You could try introducing colored light sources, this will lessen the blacks and grays and makes things look more vivid.
As a fellow learning artist, perhaps you should work/focus on your values (light/shadow) and the transition of the planes (front,side,back etc…), how the material you’re trying to paint interact with light (highlights) and creating contrast between the colors of light and shadow (what i mean by that is ex: warm light with cool shadow tones or the reverse).As a example here is my art before and after doing what i as trying to explain:
Do you use the colour sampler a lot? I do and I find my colours can get a little “off” from doing that. I keep the palette docker open right next to my canvas to remind me to use a clear colour from the palette once in a while.
I actually don’t shade with black and white in either of these paintings (except for eye highlights and pupils). The robot painting doesn’t have any black at all, and the only white I used was in the very center of the eye. The “blacks” are very, very dark and saturated blues or greens. Even when mixing paints in real life, I don’t use black and white unless absolutely necessary.
However, the color relationships are definitely making it appear as though I am using black and white, hence the muddiness. I lower or raise saturation and value with cool and warm color shifts, but I think my jumps are too big, especially given the insightful value comments by other posters.
I love the idea of using colored light sources! I’ll definitely try that, thank you.
—I try to use the color picker as little as possible. I usually use it to find a light, mid, and dark value of a tone and go from there. Or at least a mid and then try finding lighter or darker values from there.
I always have the color docker open next to my canvas, and I think that’s a great reminder you said about grabbing a “clear color,” which I definitely neglect. Thank you!
Sorry for replying a thousand times—I’m obviously new to the site. Thank you so, so much for all the feedback!
@Carrion Thank you so much for that before and after! That makes a huge difference. I often pair that warm/cool technique with blending modes, like multiply, screen, and overlay. Works amazing comic my style, and it looks awesome in yours.
@Celes Thank you for the advice, especially about the soft proofing. That will be so much faster than turning a desaturation filter layer on and off! I didn’t really know what that feature did exactly, and I’m so glad you mentioned it because it will be invaluable (pun intended).
On the human skin (for lighter skin tones at least), the first time I really noticed that saturated band was late last year during this painting (cropped):
To be honest, you seem to be on the right path.
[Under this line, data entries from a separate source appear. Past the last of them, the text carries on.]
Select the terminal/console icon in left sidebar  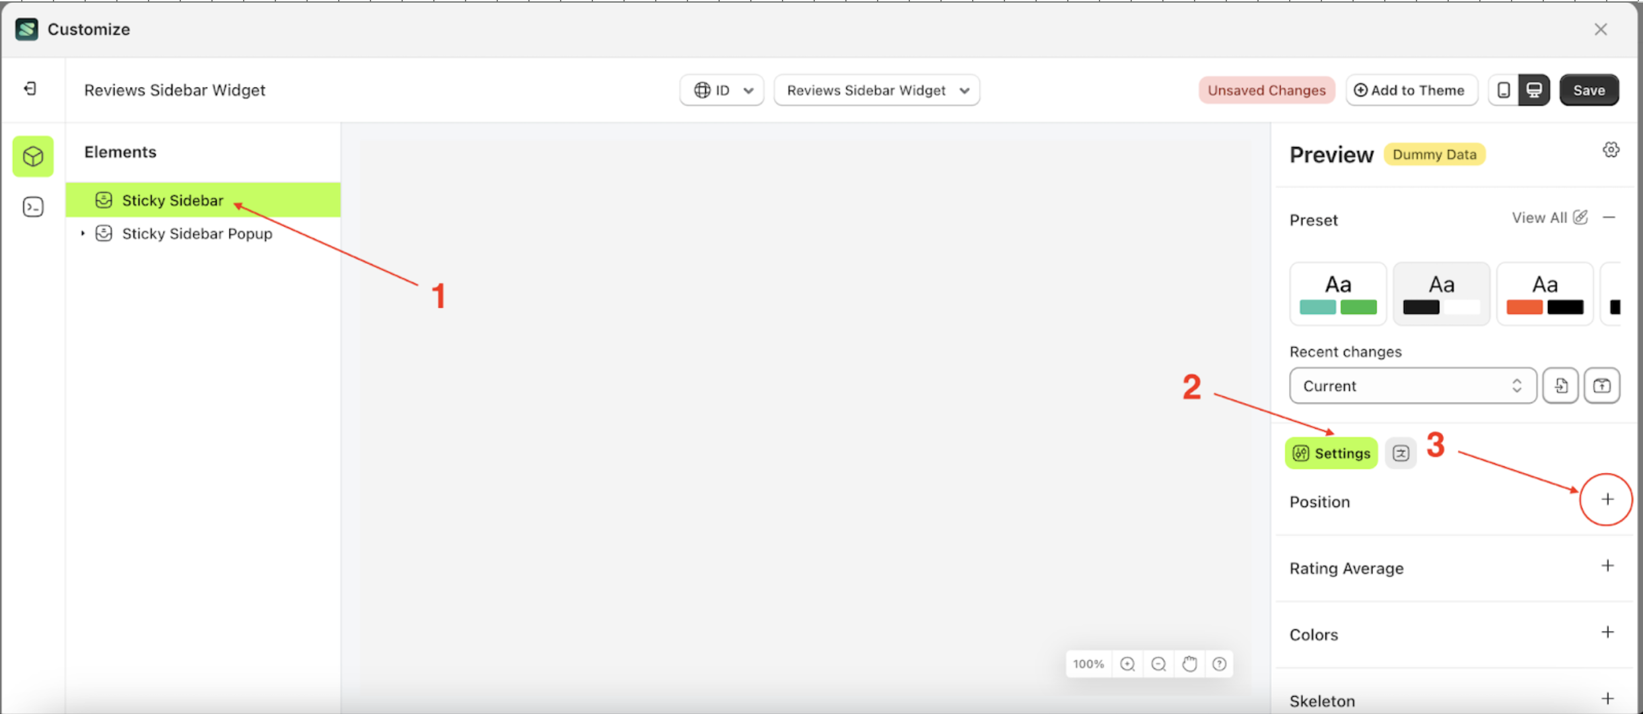pos(32,207)
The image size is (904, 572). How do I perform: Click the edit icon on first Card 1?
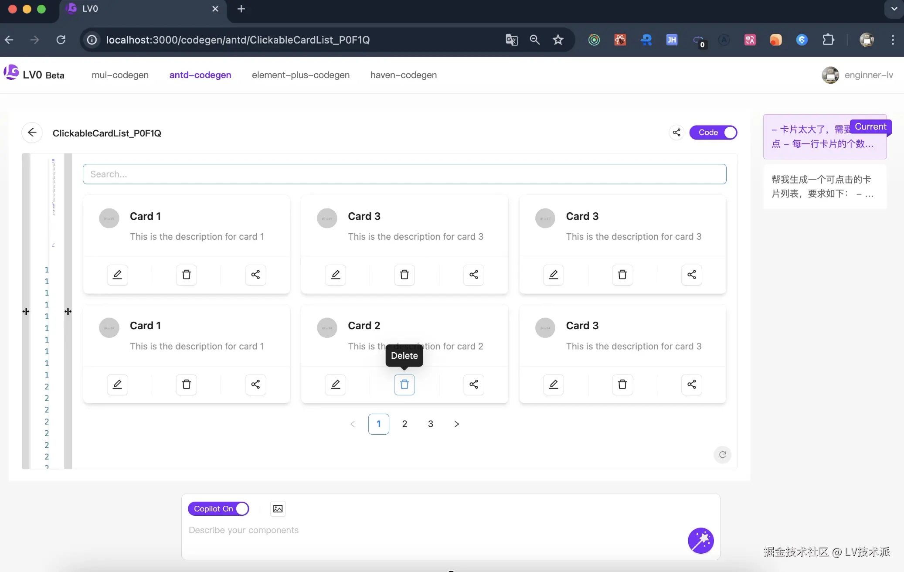point(117,275)
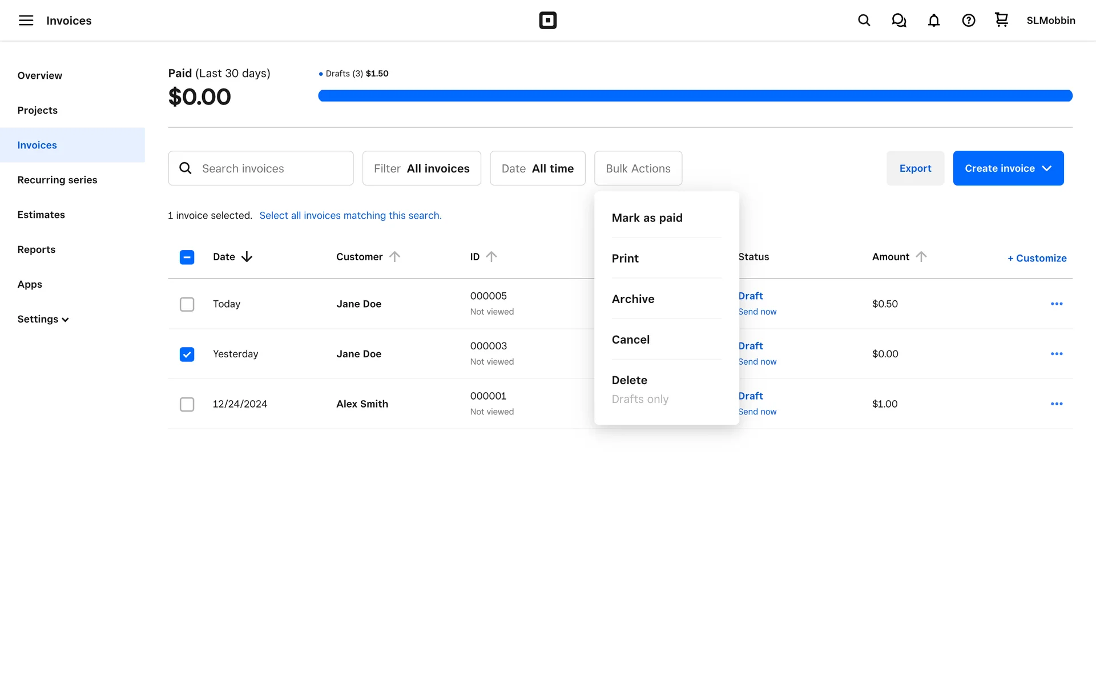Click the blue Drafts progress bar

pyautogui.click(x=695, y=96)
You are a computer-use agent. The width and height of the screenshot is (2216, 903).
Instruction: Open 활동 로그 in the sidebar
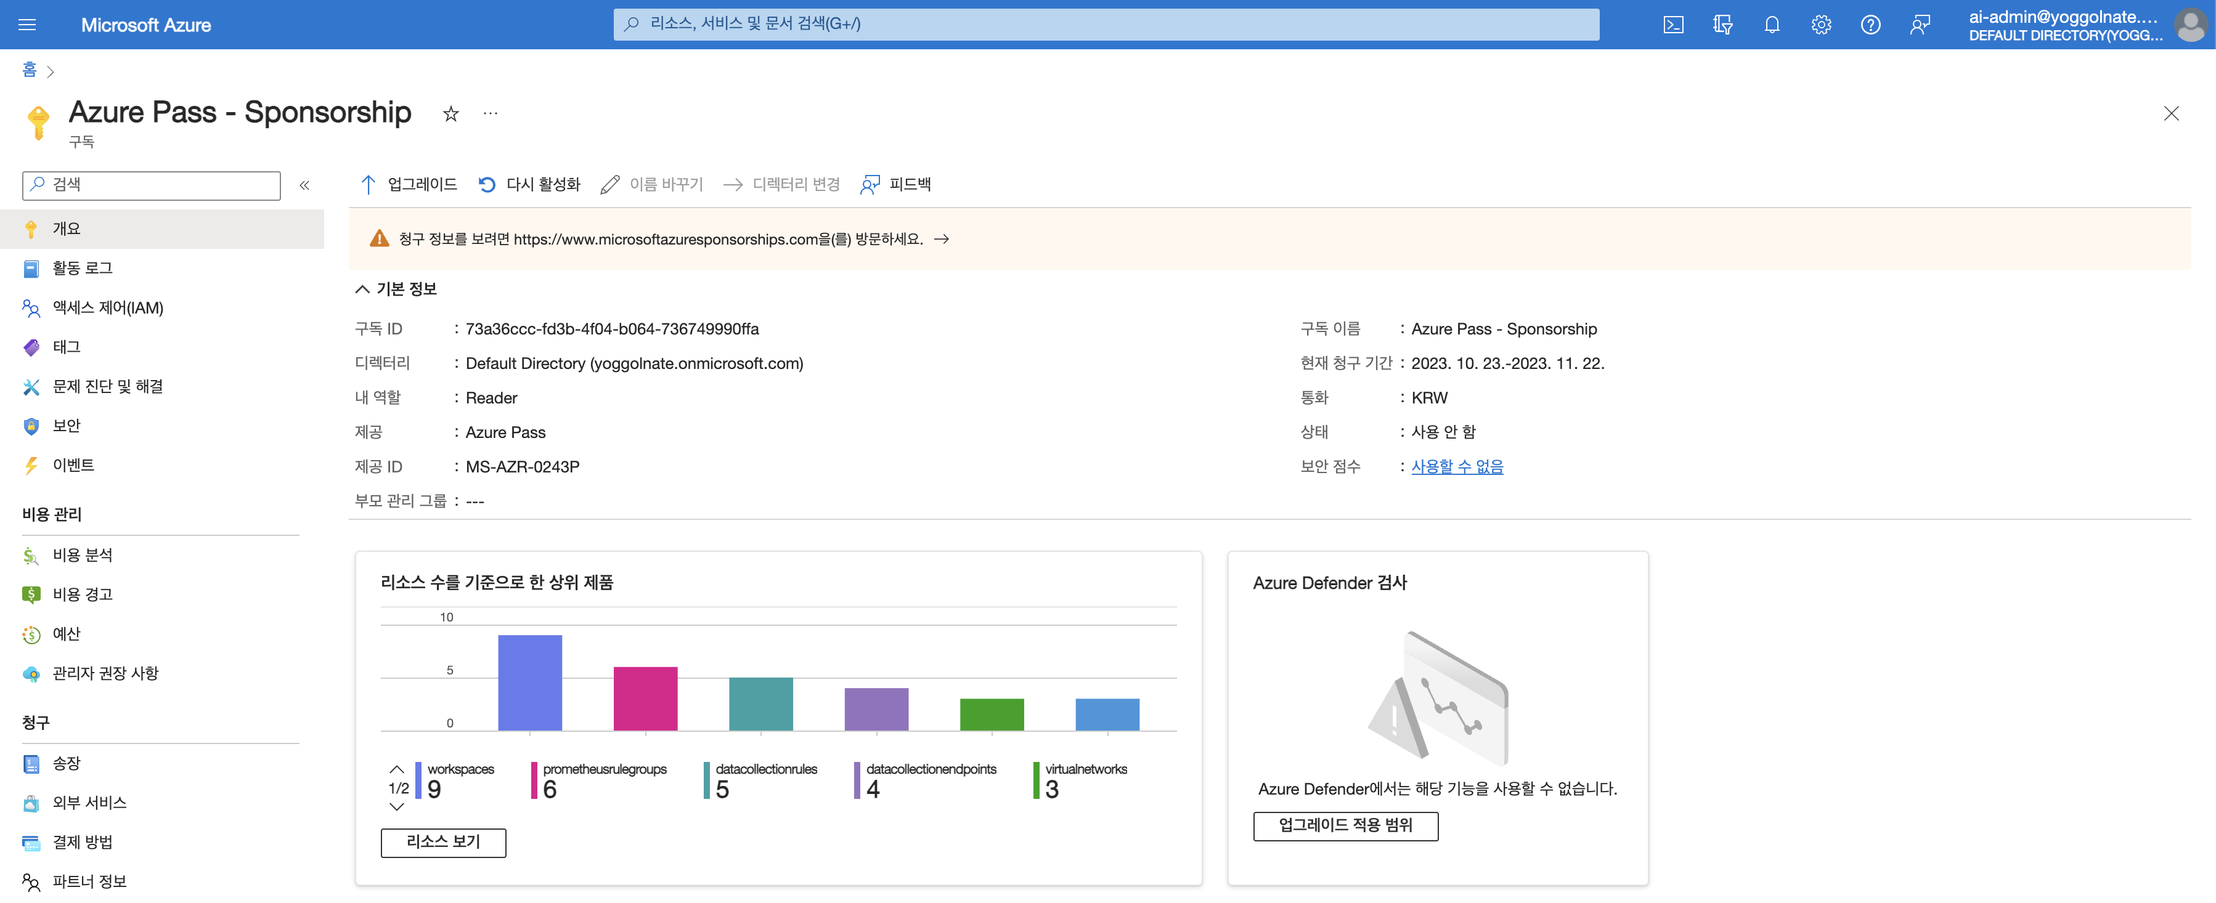(x=83, y=268)
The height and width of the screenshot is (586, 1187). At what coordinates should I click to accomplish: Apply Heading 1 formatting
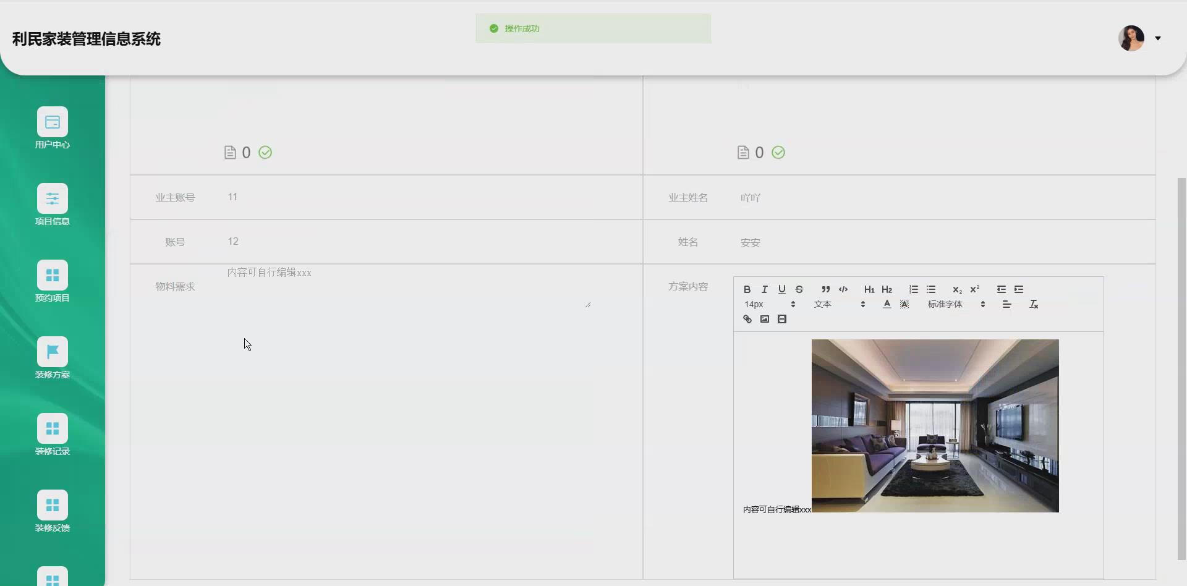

It’s only a matter of watching out the values and keep practicing.
Just to show what I’m talking about with the values, I did a quick paintover on the robot. I hope you don’t mind. I didn’t alter the colors that much and can share the kra if you’re curious, I just walked towards slightly cooler and warmer hues at some points, but the key to readability and depth are the values.
One trend I’m noticing is that sometimes you outline smaller individual elements (eg lips) but don’t give the same consideration to the depth of the entire figure, how it acts as a single blocky form with volume. Start bigger, consider the shape and depth of the larger elements, then go smaller.
@Celes I don’t mind the paint-over at all! (The robot isn’t mine; its from a Secret Level short.) That’s insanely helpful. Starting big and moving to smaller elements has been a huge challenge for me the last few years.
I would love to look at the .kra file to study.
EDIT: I tried a quick paint over myself just to play based on your example. Instantly more interesting. I can definitely push it more, though.